The following is a quotation of 35 U.S.C. 103 which forms the basis for all obviousness rejections set forth in this Office action:
A patent for a claimed invention may not be obtained, notwithstanding that the claimed invention is not identically disclosed as set forth in section 102, if the differences between the claimed invention and the prior art are such that the claimed invention as a whole would have been obvious before the effective filing date of the claimed invention to a person having ordinary skill in the art to which the claimed invention pertains. Patentability shall not be negated by the manner in which the invention was made.

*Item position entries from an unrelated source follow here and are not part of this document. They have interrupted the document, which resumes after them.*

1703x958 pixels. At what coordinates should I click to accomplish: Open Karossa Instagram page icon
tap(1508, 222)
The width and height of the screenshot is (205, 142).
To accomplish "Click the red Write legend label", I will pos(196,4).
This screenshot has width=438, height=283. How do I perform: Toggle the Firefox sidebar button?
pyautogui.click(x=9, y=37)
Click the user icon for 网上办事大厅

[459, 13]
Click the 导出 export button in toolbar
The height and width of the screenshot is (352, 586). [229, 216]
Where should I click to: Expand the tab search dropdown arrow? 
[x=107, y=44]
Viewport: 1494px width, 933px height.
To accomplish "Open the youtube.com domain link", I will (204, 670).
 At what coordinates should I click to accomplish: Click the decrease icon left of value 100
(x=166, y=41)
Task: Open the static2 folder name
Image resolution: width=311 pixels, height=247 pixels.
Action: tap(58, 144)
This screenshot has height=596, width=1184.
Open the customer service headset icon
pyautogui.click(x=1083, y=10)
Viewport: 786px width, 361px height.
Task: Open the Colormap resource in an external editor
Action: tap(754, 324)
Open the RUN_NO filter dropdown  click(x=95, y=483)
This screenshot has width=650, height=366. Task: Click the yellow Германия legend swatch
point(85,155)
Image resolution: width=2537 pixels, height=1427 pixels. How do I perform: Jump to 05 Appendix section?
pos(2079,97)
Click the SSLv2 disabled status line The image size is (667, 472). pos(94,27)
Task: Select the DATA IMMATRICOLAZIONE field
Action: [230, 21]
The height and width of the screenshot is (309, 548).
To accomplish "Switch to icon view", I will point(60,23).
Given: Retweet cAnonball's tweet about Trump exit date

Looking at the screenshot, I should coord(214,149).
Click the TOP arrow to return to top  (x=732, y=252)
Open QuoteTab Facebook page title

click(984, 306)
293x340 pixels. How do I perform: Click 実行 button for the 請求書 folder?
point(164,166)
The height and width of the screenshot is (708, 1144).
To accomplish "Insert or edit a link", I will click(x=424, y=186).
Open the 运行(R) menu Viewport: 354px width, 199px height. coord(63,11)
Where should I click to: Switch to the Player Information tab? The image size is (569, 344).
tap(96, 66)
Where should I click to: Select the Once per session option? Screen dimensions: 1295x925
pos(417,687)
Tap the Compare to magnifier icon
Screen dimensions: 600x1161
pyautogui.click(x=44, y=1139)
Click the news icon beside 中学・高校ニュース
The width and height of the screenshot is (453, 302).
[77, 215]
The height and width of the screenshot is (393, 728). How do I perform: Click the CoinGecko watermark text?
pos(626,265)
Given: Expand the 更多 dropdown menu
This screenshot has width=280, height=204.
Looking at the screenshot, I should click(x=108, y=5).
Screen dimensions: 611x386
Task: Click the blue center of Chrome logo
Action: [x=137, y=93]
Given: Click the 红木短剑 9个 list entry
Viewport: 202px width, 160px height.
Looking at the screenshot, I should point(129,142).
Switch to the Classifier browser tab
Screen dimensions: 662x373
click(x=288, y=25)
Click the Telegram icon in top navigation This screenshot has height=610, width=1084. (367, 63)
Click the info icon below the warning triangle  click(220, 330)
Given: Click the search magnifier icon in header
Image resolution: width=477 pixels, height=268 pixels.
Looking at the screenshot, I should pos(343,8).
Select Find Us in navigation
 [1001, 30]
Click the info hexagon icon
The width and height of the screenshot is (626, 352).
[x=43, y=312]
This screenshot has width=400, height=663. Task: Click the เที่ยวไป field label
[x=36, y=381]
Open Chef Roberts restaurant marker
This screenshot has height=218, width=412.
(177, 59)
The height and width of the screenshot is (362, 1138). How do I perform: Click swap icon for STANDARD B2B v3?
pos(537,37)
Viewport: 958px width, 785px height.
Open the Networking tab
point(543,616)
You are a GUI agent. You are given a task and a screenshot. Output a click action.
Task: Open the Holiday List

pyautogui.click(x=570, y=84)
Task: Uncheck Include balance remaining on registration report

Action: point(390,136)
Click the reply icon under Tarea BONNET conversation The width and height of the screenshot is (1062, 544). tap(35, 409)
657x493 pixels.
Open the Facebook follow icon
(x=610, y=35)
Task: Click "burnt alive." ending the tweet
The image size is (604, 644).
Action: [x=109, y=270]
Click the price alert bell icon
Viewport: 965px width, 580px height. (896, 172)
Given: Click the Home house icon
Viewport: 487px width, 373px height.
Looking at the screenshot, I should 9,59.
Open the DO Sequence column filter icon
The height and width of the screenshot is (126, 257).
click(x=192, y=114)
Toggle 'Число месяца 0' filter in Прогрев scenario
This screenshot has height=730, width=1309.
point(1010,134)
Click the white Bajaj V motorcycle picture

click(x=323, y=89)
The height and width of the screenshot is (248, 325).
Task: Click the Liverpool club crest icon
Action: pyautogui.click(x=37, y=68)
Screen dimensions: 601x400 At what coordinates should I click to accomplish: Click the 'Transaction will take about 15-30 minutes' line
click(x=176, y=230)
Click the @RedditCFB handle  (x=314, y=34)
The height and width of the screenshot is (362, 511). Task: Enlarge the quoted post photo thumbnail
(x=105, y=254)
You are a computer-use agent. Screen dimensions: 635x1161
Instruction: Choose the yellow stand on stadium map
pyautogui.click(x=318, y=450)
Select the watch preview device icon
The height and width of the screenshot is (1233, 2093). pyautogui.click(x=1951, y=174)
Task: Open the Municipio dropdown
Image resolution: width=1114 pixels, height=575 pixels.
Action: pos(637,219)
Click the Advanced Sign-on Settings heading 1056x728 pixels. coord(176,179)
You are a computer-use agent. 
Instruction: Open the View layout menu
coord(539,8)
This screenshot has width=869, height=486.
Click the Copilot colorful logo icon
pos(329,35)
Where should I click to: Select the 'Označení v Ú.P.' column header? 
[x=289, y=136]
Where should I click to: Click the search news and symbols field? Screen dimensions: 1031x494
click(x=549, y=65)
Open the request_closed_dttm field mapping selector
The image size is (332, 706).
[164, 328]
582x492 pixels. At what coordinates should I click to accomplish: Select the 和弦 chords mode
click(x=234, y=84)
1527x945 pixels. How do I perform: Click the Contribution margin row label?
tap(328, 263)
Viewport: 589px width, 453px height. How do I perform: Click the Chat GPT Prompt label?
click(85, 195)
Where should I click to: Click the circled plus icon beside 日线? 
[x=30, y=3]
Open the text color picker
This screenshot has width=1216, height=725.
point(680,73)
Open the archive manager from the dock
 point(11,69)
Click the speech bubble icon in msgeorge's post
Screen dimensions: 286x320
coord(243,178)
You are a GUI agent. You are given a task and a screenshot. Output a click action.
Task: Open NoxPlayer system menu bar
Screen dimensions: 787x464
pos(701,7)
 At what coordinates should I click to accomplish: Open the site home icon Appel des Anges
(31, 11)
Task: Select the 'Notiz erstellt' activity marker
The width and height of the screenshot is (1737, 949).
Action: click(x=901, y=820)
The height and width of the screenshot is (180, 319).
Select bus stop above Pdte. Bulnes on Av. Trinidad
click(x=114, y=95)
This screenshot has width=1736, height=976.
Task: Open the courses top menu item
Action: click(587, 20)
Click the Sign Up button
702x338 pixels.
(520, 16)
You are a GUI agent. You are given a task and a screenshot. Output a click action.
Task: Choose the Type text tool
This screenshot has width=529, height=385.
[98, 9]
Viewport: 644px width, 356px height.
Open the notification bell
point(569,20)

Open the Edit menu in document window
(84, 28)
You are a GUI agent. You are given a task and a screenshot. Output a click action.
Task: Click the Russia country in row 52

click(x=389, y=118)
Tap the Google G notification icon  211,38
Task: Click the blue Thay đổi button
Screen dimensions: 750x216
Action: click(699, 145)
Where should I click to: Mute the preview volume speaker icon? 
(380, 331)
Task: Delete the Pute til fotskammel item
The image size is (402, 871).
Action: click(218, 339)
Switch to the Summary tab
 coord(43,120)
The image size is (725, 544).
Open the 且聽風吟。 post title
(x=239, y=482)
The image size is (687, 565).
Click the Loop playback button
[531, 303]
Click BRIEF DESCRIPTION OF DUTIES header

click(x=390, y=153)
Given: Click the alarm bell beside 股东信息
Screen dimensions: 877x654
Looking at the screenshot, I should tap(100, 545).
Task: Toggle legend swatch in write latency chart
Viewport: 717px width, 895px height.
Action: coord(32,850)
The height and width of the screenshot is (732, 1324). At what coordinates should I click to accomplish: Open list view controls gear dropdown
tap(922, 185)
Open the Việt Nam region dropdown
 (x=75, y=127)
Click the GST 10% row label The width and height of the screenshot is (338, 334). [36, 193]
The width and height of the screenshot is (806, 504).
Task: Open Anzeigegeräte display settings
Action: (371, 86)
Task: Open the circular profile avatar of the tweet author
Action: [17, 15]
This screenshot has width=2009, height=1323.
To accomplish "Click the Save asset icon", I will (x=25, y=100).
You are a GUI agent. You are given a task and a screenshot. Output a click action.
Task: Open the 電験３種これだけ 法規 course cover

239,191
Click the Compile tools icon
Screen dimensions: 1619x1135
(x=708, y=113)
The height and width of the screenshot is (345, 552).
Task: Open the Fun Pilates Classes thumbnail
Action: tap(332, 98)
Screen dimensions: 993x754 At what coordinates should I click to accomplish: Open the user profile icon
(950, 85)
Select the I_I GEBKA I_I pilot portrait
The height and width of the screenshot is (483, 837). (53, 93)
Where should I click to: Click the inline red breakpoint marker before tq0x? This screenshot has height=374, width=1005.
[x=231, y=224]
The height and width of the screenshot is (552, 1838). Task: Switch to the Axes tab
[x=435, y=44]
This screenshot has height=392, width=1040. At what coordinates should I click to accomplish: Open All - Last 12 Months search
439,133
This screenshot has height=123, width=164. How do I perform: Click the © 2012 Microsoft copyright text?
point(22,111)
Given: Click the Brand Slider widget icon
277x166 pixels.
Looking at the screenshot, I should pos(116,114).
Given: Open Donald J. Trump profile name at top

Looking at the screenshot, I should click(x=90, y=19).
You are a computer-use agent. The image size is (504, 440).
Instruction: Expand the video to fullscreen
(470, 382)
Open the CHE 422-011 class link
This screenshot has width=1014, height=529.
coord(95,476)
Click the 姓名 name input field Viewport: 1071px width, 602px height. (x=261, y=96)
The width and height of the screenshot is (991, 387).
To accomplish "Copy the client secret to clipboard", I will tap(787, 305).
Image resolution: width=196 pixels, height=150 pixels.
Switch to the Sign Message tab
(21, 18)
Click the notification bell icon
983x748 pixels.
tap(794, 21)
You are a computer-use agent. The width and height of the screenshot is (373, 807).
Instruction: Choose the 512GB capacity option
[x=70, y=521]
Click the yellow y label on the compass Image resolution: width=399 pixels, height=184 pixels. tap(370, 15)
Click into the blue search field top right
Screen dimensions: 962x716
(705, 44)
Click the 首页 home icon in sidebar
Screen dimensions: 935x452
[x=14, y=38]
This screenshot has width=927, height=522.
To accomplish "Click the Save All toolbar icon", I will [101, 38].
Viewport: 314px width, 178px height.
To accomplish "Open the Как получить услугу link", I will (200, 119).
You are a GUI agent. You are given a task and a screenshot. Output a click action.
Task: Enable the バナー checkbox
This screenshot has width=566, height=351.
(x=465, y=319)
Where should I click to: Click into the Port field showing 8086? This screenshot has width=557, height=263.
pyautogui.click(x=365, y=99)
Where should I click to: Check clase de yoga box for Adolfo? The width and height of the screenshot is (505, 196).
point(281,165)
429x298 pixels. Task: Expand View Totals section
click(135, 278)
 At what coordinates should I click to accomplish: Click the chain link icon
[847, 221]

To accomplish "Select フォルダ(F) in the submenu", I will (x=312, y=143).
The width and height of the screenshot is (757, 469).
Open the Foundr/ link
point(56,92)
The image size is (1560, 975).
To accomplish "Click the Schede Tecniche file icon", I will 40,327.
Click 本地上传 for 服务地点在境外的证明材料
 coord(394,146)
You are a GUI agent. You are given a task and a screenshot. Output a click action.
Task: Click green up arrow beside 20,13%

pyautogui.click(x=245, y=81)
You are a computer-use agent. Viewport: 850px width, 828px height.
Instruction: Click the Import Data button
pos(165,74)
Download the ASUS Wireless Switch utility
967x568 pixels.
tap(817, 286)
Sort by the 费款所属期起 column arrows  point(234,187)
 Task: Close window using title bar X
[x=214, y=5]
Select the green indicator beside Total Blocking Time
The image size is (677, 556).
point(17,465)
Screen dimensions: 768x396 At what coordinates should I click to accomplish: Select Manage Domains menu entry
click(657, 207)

Claim(s) 1-20 is/are rejected under 35 U.S.C. 103 as being unpatentable over He et al., US10,713,794 B1, and further in view of Qi et al., US2019/0147245 A1.
Regarding claim 1, He teaches An apparatus (col. 20 lines 35-38; a computing system may use one or more machine-learning models to generate a number of object proposals corresponding to objects detected within an image.) comprising: a memory configured to store image data of an input image (col. 41 lines 35-36; memory 1704 includes main memory for storing instructions (i.e., image data).); and a processor configured to detect one or more objects in said input image using a quantized multi-stage object detection network (col. 29 lines 12-13; a machine-learning model may be trained to detect object instances depicted in an image.), wherein quantization of said quantized multi-stage object detection network comprises (i) generating quantized image data by performing a first data range analysis on said image data of said input image (col. 20 lines 35-38; generate a number of object proposals corresponding to objects detected within an image.), (ii) generating a feature map and proposal bounding boxes by applying a region proposal network (RPN) to said quantized image data (col. 2 lines 12-18; a region proposal network may generate n number of Rols, each of which defines a portion of the input image's feature map. RolAlign may extract a smaller feature map from each RoI, and that extracted feature map may be used for training the classification model, bounding box model, and segmentation model.), (iii) performing a region of interest pooling operation on said feature map and a plurality of ground truth boxes corresponding to the proposal bounding boxes generated by the RPN (col. 28 lines 44-48; Each refinement module 860 may invert the effects of pooling in first pass 820 in order to double the resolution of the input object-proposal encoding (i.e., output from the immediately preceding layer in second pass 840).), and (iv) generating quantized region of interest pooling results by performing a second data range analysis on results from said region of interest pooling operation (col. 28 lines 52-59; Each refinement module R.sup.i may be trained to merge the object-proposal encoding and the matching features in order to generate a new upsampled object encoding M.sup.i+1. Thus, M.sup.i+1=R.sup.i(M.sup.i,F.sup.i). In particular embodiments, multiple refinement modules 860 are stacked in second pass 840. As an example and not by way of limitation, there may be one refinement module 860 for each layer in the first pass 820 (i.e., every pooling layer).).  
He fails to teach the following recited limitation.  However, Qi teaches (v) applying a region-based convolutional neural network (RCNN) to the quantized region of interest pooling results (par. 0116; Most existing works convert 3D point cloud to images by projection or to volumetric grids by quantization and then apply convolutional networks.).  Therefore, it would have been obvious to one of ordinary skill in the art before the effective filing date of the invention to combine He’s teachings with Qi’s teachings in order to efficiently and accurately analyze the 3D data created by such sensors to perform object detection, classification, and localization (Qi, par. 0002).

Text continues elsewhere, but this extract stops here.